When I was working in the Janey administration in Boston’s city hall this past year, many of the images of my early childhood were alive as I witnessed extreme poverty in Boston and across the globe. During COVID-19, one of the biggest challenges that has been made more visible is the level of food insecurity and housing instability facing so many of our residents. In our schools, for many of our young people, the only meals they could reliably count on were those provided at their schools. The city of Boston quickly pivoted to prioritizing meals for students and families when we went remote in March 2020. We made similar moves in relation to housing—working to keep people housed during this global pandemic.

We know that the students, faculty and staff at our colleges and universities are not immune to housing instability and food insecurity. We know that people in our community are living in their cars and sleeping in our libraries and other public spaces. As we become more aware of the needs, we are doing more to meet the basic food and housing needs of our students. In the past, we would often joke about the regular staff, graduate students and faculty members who would come to events for the free food, but we must realize that this free food might be some of their only food. I have found that more and more events include takeaway boxes for folks to take food home. We need to do more of this, and we need to create a culture where folks feel comfortable sharing stories and seeking resources.
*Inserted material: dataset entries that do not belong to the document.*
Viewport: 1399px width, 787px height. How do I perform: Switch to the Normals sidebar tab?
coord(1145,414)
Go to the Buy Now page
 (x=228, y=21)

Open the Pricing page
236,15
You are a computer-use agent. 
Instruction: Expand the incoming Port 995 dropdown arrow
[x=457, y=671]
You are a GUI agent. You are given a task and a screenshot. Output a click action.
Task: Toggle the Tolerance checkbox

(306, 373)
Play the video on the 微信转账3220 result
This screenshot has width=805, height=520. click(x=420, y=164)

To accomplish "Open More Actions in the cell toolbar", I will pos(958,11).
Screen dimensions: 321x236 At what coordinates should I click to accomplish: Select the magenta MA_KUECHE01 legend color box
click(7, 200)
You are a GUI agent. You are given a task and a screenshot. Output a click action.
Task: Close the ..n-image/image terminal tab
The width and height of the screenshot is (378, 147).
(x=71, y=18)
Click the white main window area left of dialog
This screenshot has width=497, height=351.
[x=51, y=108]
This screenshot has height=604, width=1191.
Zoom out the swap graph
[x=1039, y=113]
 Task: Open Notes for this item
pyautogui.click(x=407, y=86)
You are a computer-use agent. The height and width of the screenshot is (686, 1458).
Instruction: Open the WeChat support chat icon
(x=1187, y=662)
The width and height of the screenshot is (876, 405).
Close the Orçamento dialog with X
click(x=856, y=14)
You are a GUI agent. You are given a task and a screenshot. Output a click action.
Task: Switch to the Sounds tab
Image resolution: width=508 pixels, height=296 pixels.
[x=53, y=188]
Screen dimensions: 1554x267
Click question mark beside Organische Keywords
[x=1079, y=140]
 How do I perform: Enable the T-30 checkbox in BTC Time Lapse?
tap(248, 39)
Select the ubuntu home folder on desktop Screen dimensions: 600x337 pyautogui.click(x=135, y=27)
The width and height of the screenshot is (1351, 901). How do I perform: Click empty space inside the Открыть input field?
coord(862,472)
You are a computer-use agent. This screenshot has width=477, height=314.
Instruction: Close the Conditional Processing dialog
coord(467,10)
If we can’t see what we need, we can’t invent the solutions. Necessity truly is the mother of invention. Poverty and hardship in my early years made me the change maker that I am today. Injustice resonates at a deep level and motivates me to do more.

What is your early change-making story?


Mary Churchill is the former chief of policy and planning for Mayor Kim Janey in the city of Boston and current associate dean for strategic initiatives and community engagement at Wheelock College of Education and Human Development at Boston University. She is co-author of When Colleges Close: Leading in a Time of Crisis and an ICF certified leadership coach.